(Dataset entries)
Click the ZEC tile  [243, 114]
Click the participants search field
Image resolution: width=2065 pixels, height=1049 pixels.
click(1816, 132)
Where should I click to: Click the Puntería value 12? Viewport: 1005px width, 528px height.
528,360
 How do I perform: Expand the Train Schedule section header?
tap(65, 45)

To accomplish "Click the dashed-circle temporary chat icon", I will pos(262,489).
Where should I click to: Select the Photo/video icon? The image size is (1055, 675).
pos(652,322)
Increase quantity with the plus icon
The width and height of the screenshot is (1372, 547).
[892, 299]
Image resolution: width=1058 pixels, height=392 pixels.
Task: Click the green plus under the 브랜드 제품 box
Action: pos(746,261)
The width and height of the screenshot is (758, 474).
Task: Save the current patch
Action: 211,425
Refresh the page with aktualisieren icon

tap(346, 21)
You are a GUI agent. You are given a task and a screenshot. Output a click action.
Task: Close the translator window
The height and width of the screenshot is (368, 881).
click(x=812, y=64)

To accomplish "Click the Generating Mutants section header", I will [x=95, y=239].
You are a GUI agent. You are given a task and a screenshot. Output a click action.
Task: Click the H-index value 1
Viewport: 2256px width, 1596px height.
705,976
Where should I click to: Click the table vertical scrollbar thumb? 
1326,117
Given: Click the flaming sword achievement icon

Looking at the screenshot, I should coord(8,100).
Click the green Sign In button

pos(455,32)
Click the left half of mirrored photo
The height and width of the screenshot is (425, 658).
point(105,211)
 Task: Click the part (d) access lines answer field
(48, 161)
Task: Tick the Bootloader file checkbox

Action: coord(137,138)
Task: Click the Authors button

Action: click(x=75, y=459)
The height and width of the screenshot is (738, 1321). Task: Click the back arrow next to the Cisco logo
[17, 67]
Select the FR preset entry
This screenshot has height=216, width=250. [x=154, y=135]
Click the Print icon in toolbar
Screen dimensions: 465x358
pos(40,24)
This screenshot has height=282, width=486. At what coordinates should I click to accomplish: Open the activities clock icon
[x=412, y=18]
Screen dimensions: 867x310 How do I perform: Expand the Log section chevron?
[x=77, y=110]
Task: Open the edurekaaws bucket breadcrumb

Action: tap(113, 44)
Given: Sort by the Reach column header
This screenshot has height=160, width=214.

Written task: Copy every one of the entries above, line for line, without changing anything.

Output for this task:
Click the ZEC tile  [243, 114]
Click the participants search field
Image resolution: width=2065 pixels, height=1049 pixels.
click(1816, 132)
Where should I click to: Click the Puntería value 12? Viewport: 1005px width, 528px height.
528,360
 How do I perform: Expand the Train Schedule section header?
tap(65, 45)

To accomplish "Click the dashed-circle temporary chat icon", I will pos(262,489).
Where should I click to: Select the Photo/video icon? The image size is (1055, 675).
pos(652,322)
Increase quantity with the plus icon
The width and height of the screenshot is (1372, 547).
[892, 299]
Image resolution: width=1058 pixels, height=392 pixels.
Task: Click the green plus under the 브랜드 제품 box
Action: pos(746,261)
The width and height of the screenshot is (758, 474).
Task: Save the current patch
Action: 211,425
Refresh the page with aktualisieren icon

tap(346, 21)
You are a GUI agent. You are given a task and a screenshot. Output a click action.
Task: Close the translator window
The height and width of the screenshot is (368, 881).
click(x=812, y=64)

To accomplish "Click the Generating Mutants section header", I will [x=95, y=239].
You are a GUI agent. You are given a task and a screenshot. Output a click action.
Task: Click the H-index value 1
Viewport: 2256px width, 1596px height.
705,976
Where should I click to: Click the table vertical scrollbar thumb? 
1326,117
Given: Click the flaming sword achievement icon

Looking at the screenshot, I should coord(8,100).
Click the green Sign In button

pos(455,32)
Click the left half of mirrored photo
The height and width of the screenshot is (425, 658).
point(105,211)
 Task: Click the part (d) access lines answer field
(48, 161)
Task: Tick the Bootloader file checkbox

Action: coord(137,138)
Task: Click the Authors button

Action: click(x=75, y=459)
The height and width of the screenshot is (738, 1321). Task: Click the back arrow next to the Cisco logo
[17, 67]
Select the FR preset entry
This screenshot has height=216, width=250. [x=154, y=135]
Click the Print icon in toolbar
Screen dimensions: 465x358
pos(40,24)
This screenshot has height=282, width=486. At what coordinates should I click to accomplish: Open the activities clock icon
[x=412, y=18]
Screen dimensions: 867x310 How do I perform: Expand the Log section chevron?
[x=77, y=110]
Task: Open the edurekaaws bucket breadcrumb

Action: tap(113, 44)
Given: Sort by the Reach column header
This screenshot has height=160, width=214.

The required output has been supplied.